Sie wollen endlich ihr betagtes TV-Modell aussortieren und sich einen neuen leistungsfähigen Fernseher zulegen? Dann sind Sie hier genau richtig. Wir haben uns drei Fernseher der aktuellen 2018er-Generation ins Test-Center geholt, einmal den Panasonic TX-65FXW784 und zum anderen die beiden TVs Samsung QE55Q8CN sowie der noch etwas raumgreifendere Samsung QE65Q7F N beide mit QLED-Panel. Die getesteten Modelle decken eine Bilddiagonale zwischen 55 und 77 Zoll ab und bieten allesamt die moderne UHD-Auflösung von 3840 x 2160 Pixeln.
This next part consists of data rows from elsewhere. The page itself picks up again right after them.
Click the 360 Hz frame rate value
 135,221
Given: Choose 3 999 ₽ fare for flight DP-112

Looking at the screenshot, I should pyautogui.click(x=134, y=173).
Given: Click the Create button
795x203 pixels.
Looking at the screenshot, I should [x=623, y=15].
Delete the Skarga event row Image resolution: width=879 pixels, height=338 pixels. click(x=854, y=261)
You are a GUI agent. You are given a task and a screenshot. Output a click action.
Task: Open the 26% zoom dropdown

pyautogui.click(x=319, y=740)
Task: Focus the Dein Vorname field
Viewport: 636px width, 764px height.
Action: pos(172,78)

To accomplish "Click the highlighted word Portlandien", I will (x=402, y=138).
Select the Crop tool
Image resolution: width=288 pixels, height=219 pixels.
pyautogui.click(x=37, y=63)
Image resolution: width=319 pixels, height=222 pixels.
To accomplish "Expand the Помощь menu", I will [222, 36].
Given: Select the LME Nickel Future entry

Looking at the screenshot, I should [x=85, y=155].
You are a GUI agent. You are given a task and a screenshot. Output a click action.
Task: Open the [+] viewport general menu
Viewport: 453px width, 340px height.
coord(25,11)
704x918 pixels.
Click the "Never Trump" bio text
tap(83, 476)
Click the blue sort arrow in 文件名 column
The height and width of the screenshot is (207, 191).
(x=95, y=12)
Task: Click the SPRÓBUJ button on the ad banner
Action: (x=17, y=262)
Einen schnellen Überblick über alle TVs inklusive Test-Fazit und Link zum günstigesten Preis bietet Ihnen die folgende Bildergalerie:

UHD-Fernseher wie der Philips 65OLED873 und der LG OLED77C8 sind durch die neueste Display-Technik OLED zukunftssicher und garantieren auch noch in ein paar Jahren uneingeschränktes Fernsehvergnügen. Zwar gibt es noch kein reguläres flächendeckendes UHD-Fernsehen, aber vor allem Streaming-Dienste wie Netflix und Amazon Instant Video setzen jetzt schon auf UHD und bieten immer mehr Filme in der hochaufgelösten Qualität an. Und auch die herkömmlichen Programmanbieter beginnen über ihre Mediatheken einzelne Sendungen in nativer UHD-Qualität anzubieten. Der Pay-TV-Sender Sky zeigt einzelne Fußballspiele ebenfalls in der hohen Qualität.

OLED-Technik: mehr Kontrast und bessere Farben, aber sehr teuer

Die OLED-Technik (für organische Leuchtdiode) hat gegenüber dem herkömmlichen LC-Display zwar viele Vorteile. Da die Technik ohne Hintergrundbeleuchtung auskommt - ein OLED-Bildschirm leuchtet selbst - liefern OLED-Fernseher einen deutlich besseren Kontrast. Nicht angesteuerte Pixel bleiben absolut schwarz, während bei LCD-TVs die LED-Hintergrundbeleuchtung immer etwas Licht emittiert und Schwarz eher als Anthrazit erscheint.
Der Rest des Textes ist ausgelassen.